Crank forward design should be an industry standard on all cruiser ebikes, but as you stated earlier, Trek was trying to bring its customers more comfort and control and were caught infringing on Electra's patent. Sad.
I guarantee the Trek Pure and KHS are completely heads up and flat foot. I'm trying to find the picture of the Townie I converted. If you can find ANY of the Trek frames named in the suit they are also FABULOUS flat foot frames. My KHS achieve the Townie ride but as I wrote they messed them up in 2016. I bought one and committed before I realized the changes. SO I'm upgrading the brakes, wheels, handlebars and seat.
Christopher
2 months ago
As an ebike consumer and enthusiast, its unfortunate Electra has a strangle hold on cruiser style ebikes being able to be built without a true upright, relaxed riding position crank forward design for proper leg extension allowing to plant our feet flat on the ground whenever we want without leaving the saddle.

Crank forward design should be an industry standard on all cruiser ebikes, but as you stated earlier, Trek was trying to bring its customers more comfort and control and were caught infringing on Electra's patent. Sad.
Thomas Jaszewski
2 months ago
View attachment 14058View attachment 14064View attachment 14055View attachment 14058
Drop a vertical line from the center of the seat post. The townie is more forward, but the Pedego is definitely more forward than a typical cruiser. Making it an attractive build to me. Sorry having a silly time with the photo editor. But the patent must have loopholes. Given the extreme forward position of the Pure, failed lawsuit, and the KHS Smoothie.

That said I think the Pure and the Townie were the best builds of all. Best gear and quality. The Pedego sure looks nice!
Thomas Jaszewski
2 months ago
Electra Files Patent Infringement Suit
Published January 25, 2011
VISTA, CA (BRAIN)—When Electra received a patent for its Flat Foot technology last summer, it put the industry on notice it would protect this patent. In December it filed a patent infringement suit against Trek over its Pure and Cruiser bikes.

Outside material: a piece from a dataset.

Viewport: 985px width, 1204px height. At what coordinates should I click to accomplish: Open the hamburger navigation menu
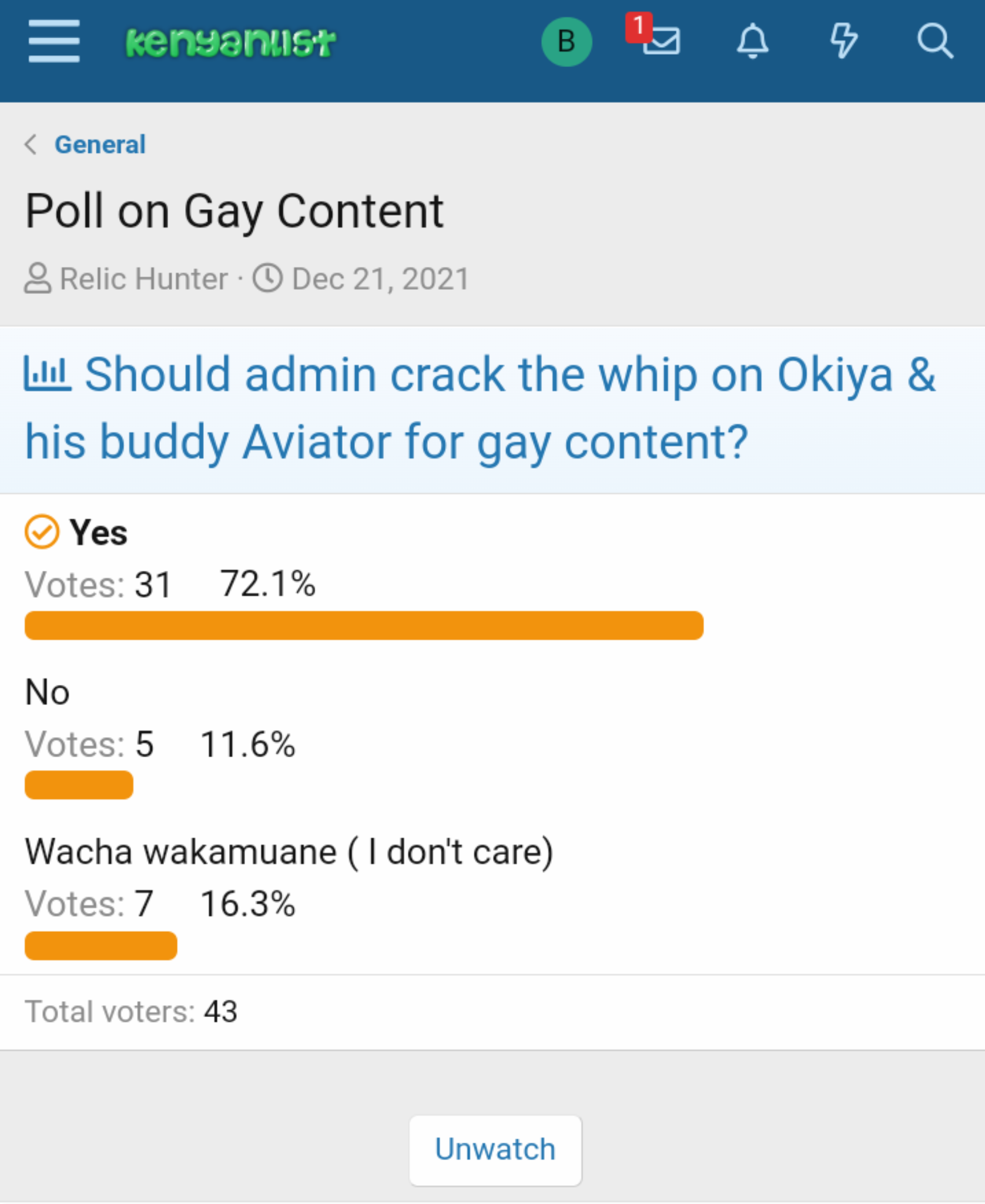pos(53,41)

“Our supply of bikes will not be impacted and our dealers can continue to sell bikes with confidence,” said Bob Burns, Trek’s general counsel. Burns would not comment further.

While Electra filed the suit in Northern California district court, it has not served Trek with the suit. Discussions between the two companies are ongoing as they try to resolve the dispute out of court.

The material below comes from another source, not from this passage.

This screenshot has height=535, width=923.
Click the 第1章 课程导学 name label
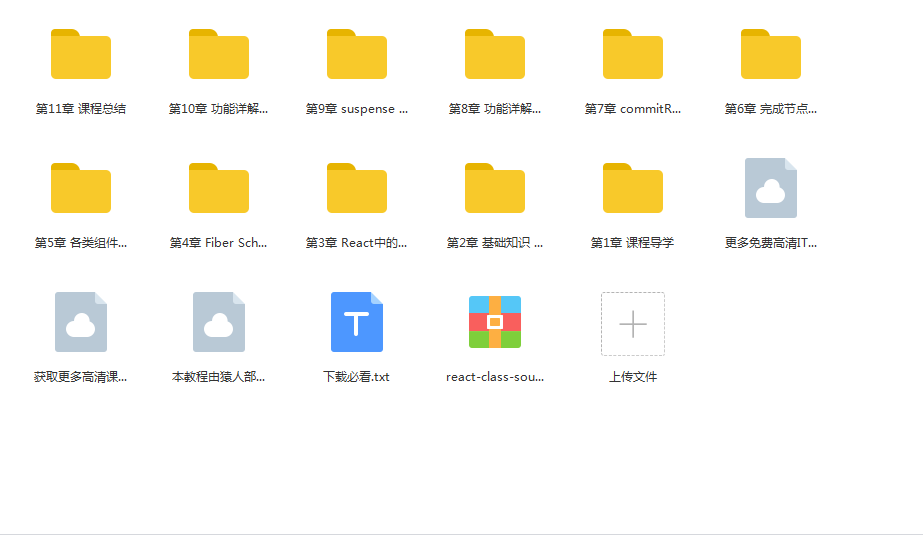(633, 243)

Electra claims Trek’s Pure, Pure Lowstep, Pure Sport, Pure Sport Lowstep, Pure DLX, Pure DLX Lowstep, Cruiser Classic, Classic Deluxe, Calypso and Cruiseliner bikes infringe on co-founder Benno Baenziger’s Flat Foot technology, patent #7,740,262. It is seeking compensation for damage to its business caused by Trek’s infringing models.

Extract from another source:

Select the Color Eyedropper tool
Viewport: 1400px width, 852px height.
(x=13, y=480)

The Flat Foot patent covers a range of geometry, seat tube and head tube angles intended to create a forward pedaling ride position. Electra introduced the design in its Townie line of bikes in 2003 and later added it to its Cruiser and Amsterdam lines.

—Matt Wiebe
Steven F. Schluter
2 months ago
sanglee007
The Sunlite XL Cruiser's do feel a bit heavy, but they feel solid.

The neighborhood streets I use for my commute are generally clean, but I do ride through 2 days of trash pickup, so they can get a bit messy on those days. The Sunlites give me a little more confidence on those days riding through dirty streets. I bought and installed the full fenders from radpowerbikes, but I haven't had time to go riding with them.


Sang
I really need to post some pics
Thanks for the quick reply.
sanglee007
2 months ago
Steven F. Schluter
How do you like the Sunlite-XL tires Sang? Do they feel heavy?

Thanks for your reply.

Steve
The Sunlite XL Cruiser's do feel a bit heavy, but they feel solid.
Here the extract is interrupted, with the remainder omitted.